▸ Stated exercise A:
Answer these about the forum thread on working from home, one line each:
(i) What two foods does Mark Anthony say he has been eating at his computer?
(ii) What does EleGirl suggest leaning against the computer screen to show that the office is closed?
(iii) What shape is EleGirl's desk?
▸ Stated exercise B:
Pick up the forum thread on working from home after its last sentence and keep writing.

▸ Text excerpt:
The to-do list, and setting fixed starting and ending times for when I need to finish my work, instead of it spreading to take up the entire day, are good ideas. That will also force me to actually do the work when I sit down at my desk instead of browsing those websites, freeing up my time later in the day.


----------



## Mark Anthony (Jul 12, 2020)

> Don't roll out of bed at 8:59 and head to your computer, in your underwear, with your bowl of cornflakes.


Although I do get dressed, but eating cornflakes and chips at my computer is basically what I have been doing so far. How did you know? Although we have started cooking together since we moved to the big city for my job, I have just been eating mainly ready to eat snacks and such. I know it is not healthy. I am sorry.
I should probably use my free time for exercising instead of reading the news, which was my problem, because I don't really exercise and yeah I should start doing that. The problem is that one does not simply read one news article.


----------



## EleGirl (Dec 3, 2011)

@Mark Anthony,

I’m a software engineer. My company allowed a lot of us to work remotely from home most of the time. We only had to go into the facility for meeting and to see clients. I am retired now from the company but still do software development with my own company. So I’m working from home still.

What you are experiencing is very normal. Most of us who work remotely go through a period of time at first where we just don’t management it well. Like you said, we’re used to being in an environment that puts external pressure on us to follow better work habits.

Since your work area is not a separate room, think of something that indicates that “the office is closed.” It might even be a sign you lean against your computer screen.

Is there any reason that your company cannot buy you a computer to use at home? When I worked for the large corporation, we were not allowed to use our personal computers for any work we did for the company. They issued very high-end laptops for home use, with docking stations, monitors, keyboards, etc. My workday started and ended by turning that laptop on in the morning and off after the end of the workday. My personal computer was also on my desk. I have an L shaped desk.

▸ Data lines:
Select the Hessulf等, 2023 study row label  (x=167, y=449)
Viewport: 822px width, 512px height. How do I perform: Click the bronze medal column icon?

▸ Written reply A:
(i) Cornflakes and chips
(ii) A sign
(iii) L-shaped

▸ Written reply B:
If you are going to work from home much longer, it would make sense for them to get you an ‘official’ computer for use only for their work.



> I work as the IT guy in the corporation, and my non-technical manager doesn't really communicate with me, just a couple emails per week. I'm mostly left for myself, how I want to manage my time. Everything moves slowly at the corporation, and they don't really look after me now.


One thing you might want to consider is that it’s important that you take charge of your visibility to your manager. You said that you hand in reports. You might want to consider sending him emails with a daily or ever-other day status as well.

It does sound like you got lucky with this job. You definitely want to make sure that your manager knows how valuable you are to the corporation.



> Previously in my life I had always been motivated by external accountability. Now when the external supervision dried up, without an eye watching over me, I figured that I need to get my act together now and supervise myself to make sure I am doing the work, and living the life that I aspire to live, without lower forms of thought patterns taking over me.


What’s good is that you recognize that there is an issue and your looking to for ways to take responsibility for making yourself accountable. That’s a very good thing.


> The to-do list, and setting fixed starting and ending times for when I need to finish my work, instead of it spreading to take up the entire day, are good ideas. That will also force me to actually do the work when I sit down at my desk instead of browsing those websites, freeing up my time later in the day.


That sounds like a plan.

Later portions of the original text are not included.